ココログがメンテナンスで昨日からコメントできなかったので遅くなりました。

今回のスペシャルは監督が井上昭さん、「剣客商売』なども撮っていらっしゃるようですね。

「一本眉」のストーリーのなかに「墨つぼの孫八」が
絡むのか非常に興味があります。

テレビトラマで放映前にこんなに下調べしことはかってありませんでした。楽しみです。

投稿: みやこのお豊 | 2007.04.04 16:30

野上龍彦をのデータありがとうございます。

脚本で見た映画は残念ながら一本もありませんでしたが、脚色では「ちいさこべ」を見ております。

中村錦之助と江利チエミの共演がなんとなく共感もてませんでしたこと記憶にあります。
当時は山本週五郎を読んでいましたので。

映画黄金時代を支えていたというのがわかります。

投稿: 靖酔 | 2007.04.04 16:34

>靖酔さん
ぼくも、野上監督作品で観たといえそうなのは、小柳ルミ子さんが出てた『白蛇抄』(1985)ぐらいかなあ。

処女作が長谷川伸師原作『紅蝙蝠』(1955)というのも、興味をそそられますね。
つい最近、このプログで長谷川伸師を書くために『荒木又右衛門』とともに、小説を読みました。
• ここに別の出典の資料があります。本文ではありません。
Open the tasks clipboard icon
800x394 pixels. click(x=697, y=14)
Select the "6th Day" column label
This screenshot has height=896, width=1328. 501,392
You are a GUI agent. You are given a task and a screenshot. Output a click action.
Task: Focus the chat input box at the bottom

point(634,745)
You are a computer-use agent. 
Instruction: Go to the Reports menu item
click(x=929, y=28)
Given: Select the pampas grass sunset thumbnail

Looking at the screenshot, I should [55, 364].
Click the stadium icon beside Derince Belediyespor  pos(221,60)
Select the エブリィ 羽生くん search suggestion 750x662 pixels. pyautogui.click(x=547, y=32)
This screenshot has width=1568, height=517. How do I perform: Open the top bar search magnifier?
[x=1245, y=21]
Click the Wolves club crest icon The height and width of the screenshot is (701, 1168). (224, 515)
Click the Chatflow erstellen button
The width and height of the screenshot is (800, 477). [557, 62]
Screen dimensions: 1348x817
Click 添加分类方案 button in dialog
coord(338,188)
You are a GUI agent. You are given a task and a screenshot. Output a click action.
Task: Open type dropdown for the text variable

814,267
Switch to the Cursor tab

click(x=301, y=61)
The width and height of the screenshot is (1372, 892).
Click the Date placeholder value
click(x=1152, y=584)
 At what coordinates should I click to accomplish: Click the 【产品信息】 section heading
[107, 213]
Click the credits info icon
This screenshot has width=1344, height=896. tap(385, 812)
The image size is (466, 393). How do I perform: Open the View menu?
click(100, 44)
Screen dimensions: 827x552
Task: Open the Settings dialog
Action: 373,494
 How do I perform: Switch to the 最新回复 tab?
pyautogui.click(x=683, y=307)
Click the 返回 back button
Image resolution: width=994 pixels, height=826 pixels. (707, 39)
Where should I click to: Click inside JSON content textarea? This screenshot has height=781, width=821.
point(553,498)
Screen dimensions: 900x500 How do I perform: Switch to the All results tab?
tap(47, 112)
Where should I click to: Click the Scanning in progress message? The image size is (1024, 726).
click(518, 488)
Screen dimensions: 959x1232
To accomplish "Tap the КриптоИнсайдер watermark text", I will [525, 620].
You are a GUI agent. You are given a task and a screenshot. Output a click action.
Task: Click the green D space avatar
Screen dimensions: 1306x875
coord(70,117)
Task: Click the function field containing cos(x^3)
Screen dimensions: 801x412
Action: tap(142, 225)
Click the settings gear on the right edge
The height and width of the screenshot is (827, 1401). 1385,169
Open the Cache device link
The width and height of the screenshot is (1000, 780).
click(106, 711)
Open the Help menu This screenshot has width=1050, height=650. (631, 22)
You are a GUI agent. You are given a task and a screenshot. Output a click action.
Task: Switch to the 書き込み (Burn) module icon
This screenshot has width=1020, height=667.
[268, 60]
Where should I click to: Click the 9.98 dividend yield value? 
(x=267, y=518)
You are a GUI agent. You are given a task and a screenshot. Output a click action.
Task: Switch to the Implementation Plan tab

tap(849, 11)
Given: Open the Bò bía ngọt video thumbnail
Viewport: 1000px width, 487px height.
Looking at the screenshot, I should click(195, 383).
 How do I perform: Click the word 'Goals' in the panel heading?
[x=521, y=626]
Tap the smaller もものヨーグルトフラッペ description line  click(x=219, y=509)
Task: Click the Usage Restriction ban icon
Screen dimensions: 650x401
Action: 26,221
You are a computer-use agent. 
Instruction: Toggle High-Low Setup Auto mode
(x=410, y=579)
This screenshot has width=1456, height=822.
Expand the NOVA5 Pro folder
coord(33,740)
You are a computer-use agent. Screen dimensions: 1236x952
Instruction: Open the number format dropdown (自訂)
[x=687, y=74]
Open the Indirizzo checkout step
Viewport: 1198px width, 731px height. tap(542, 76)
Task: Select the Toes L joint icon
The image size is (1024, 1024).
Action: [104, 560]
投稿: ちゅうすけ | 2007.04.04 17:29

 野上竜彦さんの作品、残念ながら見たものはありませんがずいぶん幅広いジャンルのものを手がけておられるのですね。
 劇場に映画を観にいかなくなって、久しいですねえ。

 ところで、脚本と脚色の違いを、山本夏彦流に誰か簡単に教えてくれ!

投稿: 足立の山勝 | 2007.04.04 20:52

脚本と脚色の違いですか。

単純にいえば脚本は脚本家のオリジナル、脚色は原作があり、それを脚本に書きかえるとでもいいましょうか。

映画は脚本、脚色で決まると言われます。

黒澤、小津、山田等すべて脚本を書き監督しています。

でも昔日活の祐ちゃんの映画は結構洋画のリメイクが結構ありました。

これ答えになりました?

投稿: 靖酔 | 2007.04.05 00:27

>靖酔さま
 すきりです。ありがとうございます。
これまで何となくわかっていたつもりだったんですが、念の為辞書を開いてみたら、かえって混乱。
質問となりました。

 昨夜の[一本眉]、脚本というもの、がどのように料理していくのか、楽しみにみました。
野上龍雄さん、さすがに無理なく話をつなぎ、ちゃんと見どころをつくってくれ、最後までおおいに楽しみました。

投稿: 足立の山勝 | 2007.04.07 21:25

2時間スペシャル、しょもなかったですね。
無理のあるストーリと取って付けたような演出に手を抜いた演技。
池波先生が生きておられたらどう言われたか…
これまでの名作の名を汚さぬためにも、こういった安直な企画はこれを最後にして欲しい。